By Marshall Scott
Some years ago I read an interesting science fiction story in a “classics” collection. I can’t find either the title or the author, but the point has remained with me. In the story human researchers have found in space a planet that is a vast insect colony, something like a termite colony on an planetary scale. Like a large termite colony, within the primary species there is a queen, and there are various categories of worker according to function. There are also other species, living in and off of the primary species. All seems to the human researcher to be going well, and the lead researcher is considering how humans might make use of this new species, especially its apparent capacity to breed members with new abilities to meet new situations without a planning intelligence.
As one might expect, things took a very different turn. The queen took control of the body of a researcher to communicate to the lead researcher (in a process that also didn’t turn out well for the person so used).
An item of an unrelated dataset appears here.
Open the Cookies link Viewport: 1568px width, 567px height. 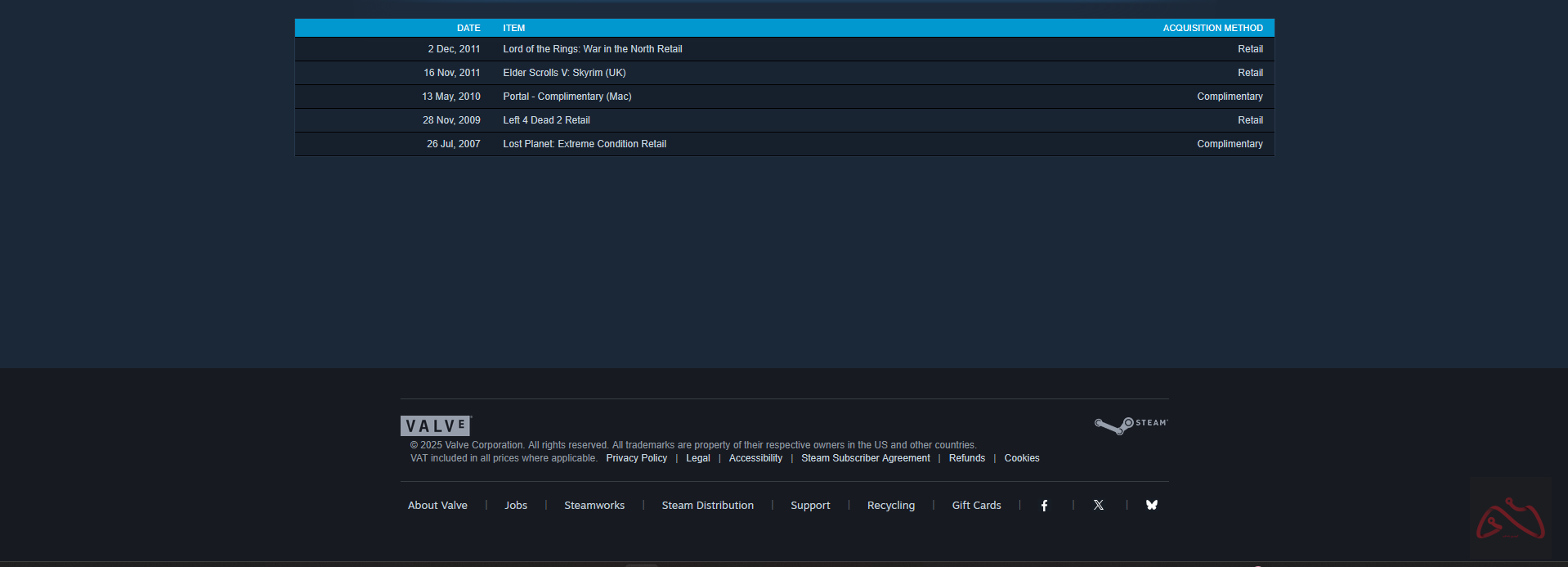coord(1021,458)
The queen made it clear that the capacity of the hive included the capacity for intelligence “when needed.” She also made clear that she was quite aware of human history and human capacity. She noted that her species had adapted and survived for millions of years (not unlike similar species on Earth), while the human species was perhaps 100,000 years old, and on the brink of self-destruction. She added that “intelligence is not necessarily an evolutionary advantage.”
What brought that to mind was this comment made by Bishop Graham Kings in his interview with the BBC: “I was worried when Martyn [Minns] spoke about reducing the Communion to a network. Networks are very different from an organic Communion.” We’ve heard that phrase, “an organic Communion,” often enough in our Anglican controversies. I found myself curious where it came from.
While I found a number of more recent citations, perhaps the most salient is Christifideles Laici, an Apostolic Exhortation of Pope John Paul II, issued December 30, 1988. In that work, John Paul wrote,
“Ecclesial communion is more precisely likened to an “organic” communion, analogous to that of a living and functioning body. In fact, at one and the same time it is characterized by a diversity and a complementarity of vocations and states in life, of ministries, of charisms and responsibilities. Because of this diversity and complementarity every member of the lay faithful is seen in relation to the whole body and offers a totally unique contribution on behalf of the whole body. “(Italics in the original)
He goes on to cite Paul in I Corinthians 12, and to discuss the theology of the Body. And, of course, Paul’s metaphor of the Church as Body is central to our understanding of communion, and the specific expression of the Anglican Communion. Paul does not use the phrase, “an organic communion,” but his image of the Body is organic by any meaningful definition.
I find myself wondering, though, whether we don’t to some extent mislead ourselves by the specificity of Paul’s image. His image is, well, all too human. When we think of his image of the Church as Body, we think of a human body – just as Paul did, as shown by his description of the inseparability of a hand or a foot.
The thing is, we have come to understand many other kinds of bodies, and many other images that “a body,” an “organic union,” might take. There are other ways that creatures are organized that are very different from ours. Is there something we miss if our image of “an organic communion” is too anthropomorphic?
It seems to me that all too often when we think about “an organic communion” and conflate it with Paul’s image of the Body, we forget that in Paul’s image Christ is the head of the body. Oh, when we think of the image of the Body itself, we don’t make that mistake. It’s just when we want to use that image to help us imagine “an organic communion.” My evidence for this is that in all our arguments about “a communion,” organic or otherwise, an ongoing theme is about who gets to be the head. Think of all our arguments about “the primacy of Peter;” or about “establishment,” whether now in England or a thousand years ago in Constantinople. And, if we’re fighting over “headship” in our “organic communion,” what becomes of our commitment to the headship of Christ in the Body? What if a “having a head” other than Christ isn’t “an evolutionary advantage” for “an organic communion?”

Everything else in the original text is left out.